By Zhao Xu (China Daily) Updated: 2014-03-19 10:39

A divided world

The masses were desperate to seek asylum abroad, "the world seemed to be divided into two parts - those places where the Jews could not live and those where they could not enter," wrote Chaim Weizmann, Israel's first president, in 1936.

"Both the United States and Britain refused to accept any more refugees in substantial numbers, and all the other countries followed suit. All around, the embassies were shutting their doors, and countries closing their borders," he wrote. "That was when rumors started to circulate in Vienna about a place where one could actually go without a visa."

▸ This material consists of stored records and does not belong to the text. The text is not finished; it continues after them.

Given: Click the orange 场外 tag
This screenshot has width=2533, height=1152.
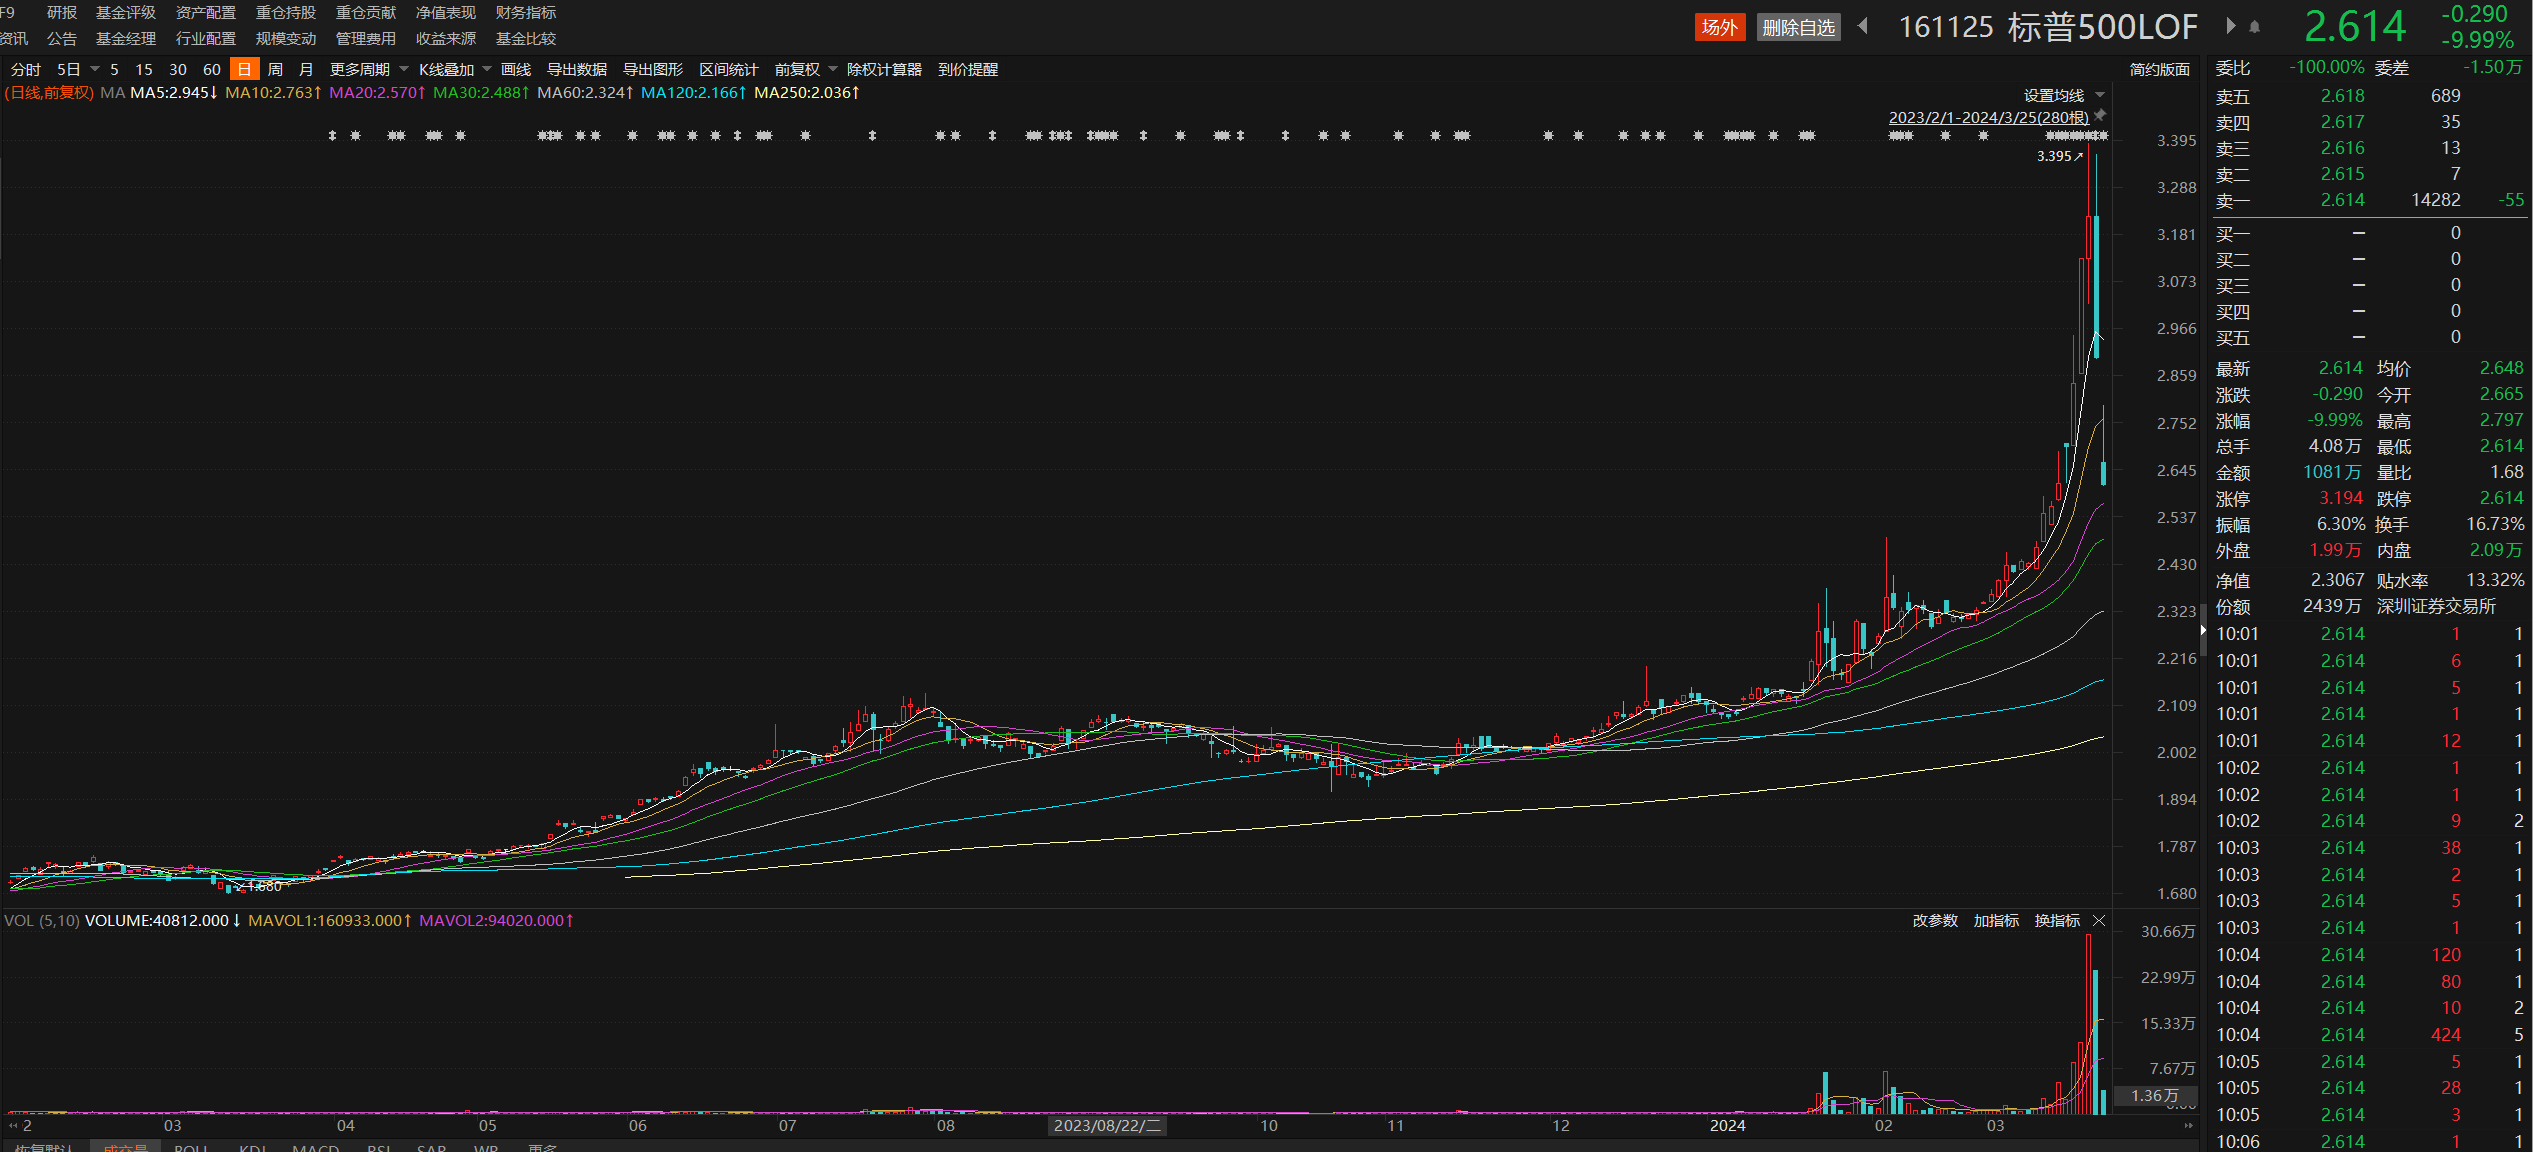Looking at the screenshot, I should pos(1719,27).
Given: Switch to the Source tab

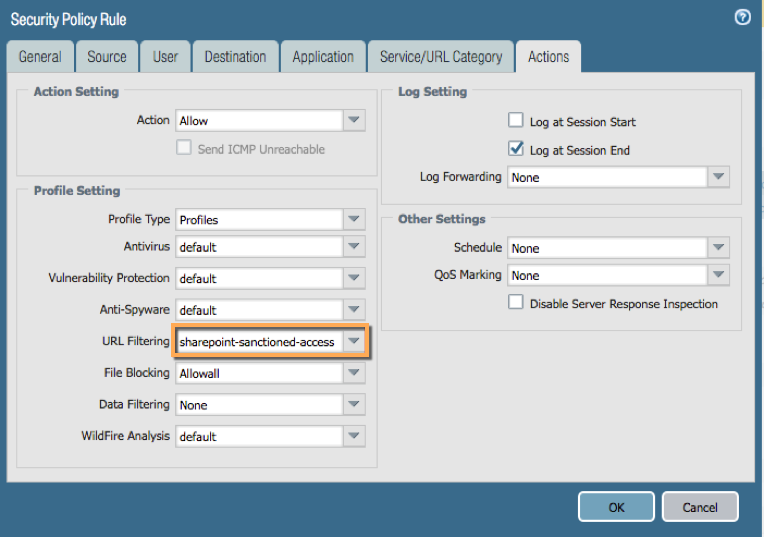Looking at the screenshot, I should click(x=106, y=57).
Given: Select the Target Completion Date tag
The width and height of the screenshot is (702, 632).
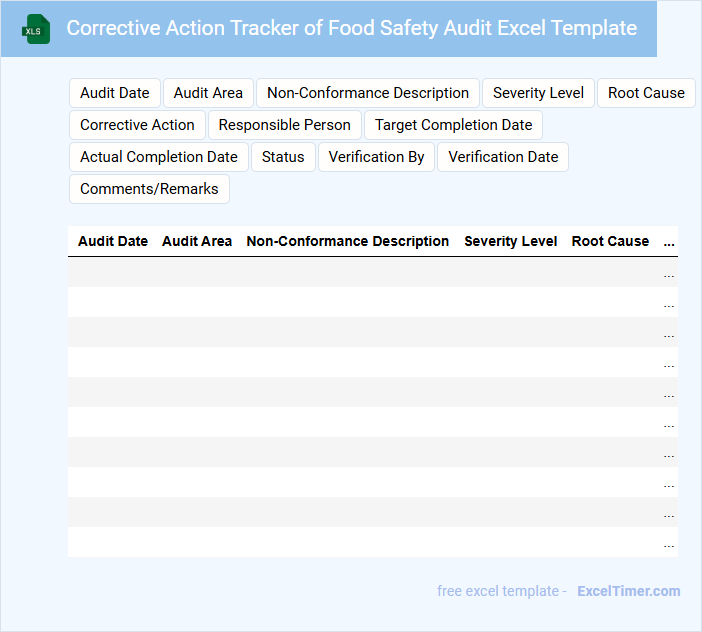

Shlomo Aouizerat, a French rabbi who now lives in Shanghai, said: "Of course I'd heard before about the Japanese invasion of China. But I only started to understand the gravity of the situation when I came here seven years ago. Keeping in mind that people in great pain tend to develop animosity toward others who have suffered less, it's remarkable that the Chinese, themselves being murdered and severely maltreated, didn't withhold their help when it was needed by others."

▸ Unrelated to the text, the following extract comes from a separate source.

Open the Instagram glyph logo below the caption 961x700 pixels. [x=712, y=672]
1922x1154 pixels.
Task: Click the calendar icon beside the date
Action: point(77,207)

In August 1945, Japan surrendered, and on Sept 3 that year, the ghetto was officially liberated. In the next five years, almost all the Jewish refugees left Shanghai to start new lives elsewhere.

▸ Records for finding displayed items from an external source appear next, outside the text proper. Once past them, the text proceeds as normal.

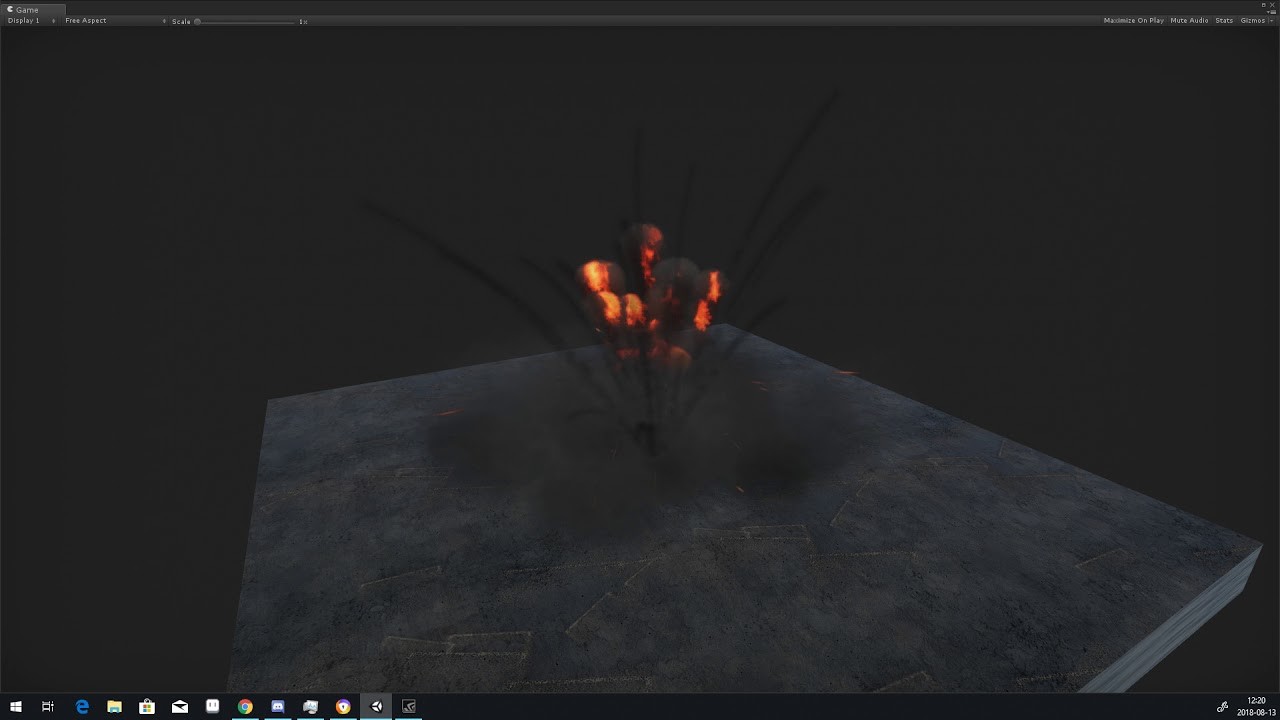Mute Audio in the Game view

tap(1189, 20)
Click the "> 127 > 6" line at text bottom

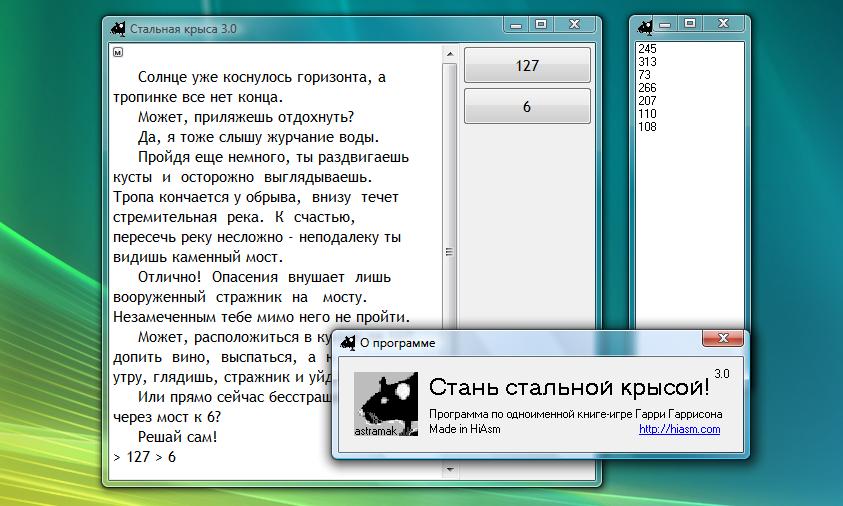click(x=145, y=457)
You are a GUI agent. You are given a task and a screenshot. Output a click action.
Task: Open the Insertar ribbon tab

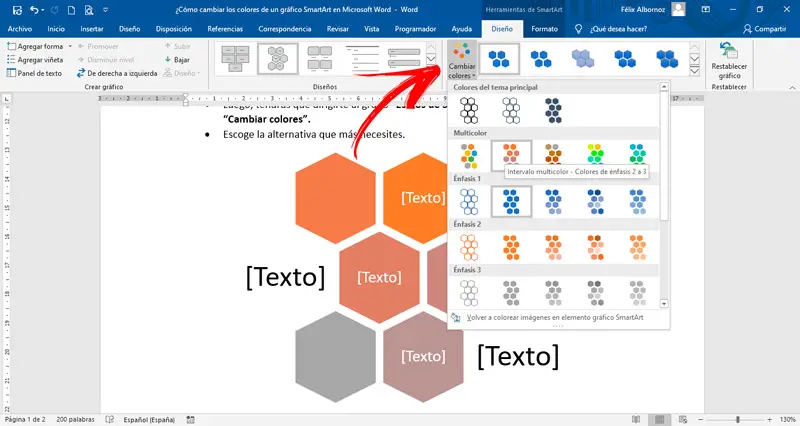[92, 29]
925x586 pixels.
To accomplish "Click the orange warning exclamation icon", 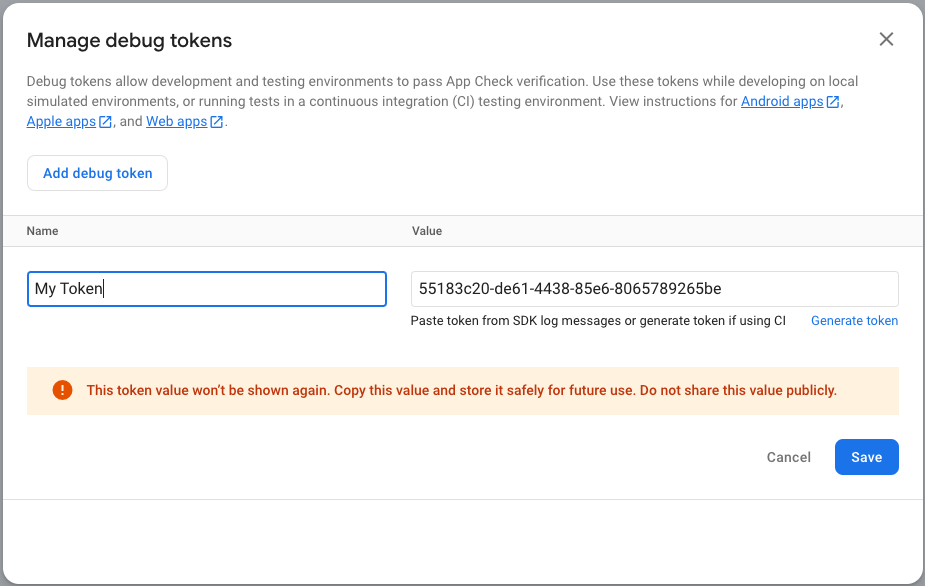I will (61, 390).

In 1939, 13-year-old Michael Blumenthal arrived in Shanghai with his parents and stayed until 1947. In his autobiography, From Exile to Washington, the former US treasury secretary wrote about the experience. "I thought life was passing me by and that those were wasted years. Yet I now realize that I was wrong. The tough refugee years were precious lessons for the future; I lived them intensely, and they taught me much that was valuable and that I might never have learned in normal circumstances," he wrote. "Today I am grateful for that."

During her 2013 visit, Grebenschikoff donated her handmade wedding dress to the refugee museum, where she married in November 1948.

And in November 2011, five months after Sasson's visit to find "Uncle Chu", the refugee museum, aided by the local population bureau, finally managed to find Chu's daughter, with whom Sasson regularly played as a little girl. The old man had passed away, but the "sisters" shared an online video chat. "I promised you we wouldn't have to wait more than 60 years before we saw one another again," said Sasson, from her Florida home. Age can play strange tricks, and in fact, 65 years had passed since her family's departure, but the promise had not been forgotten.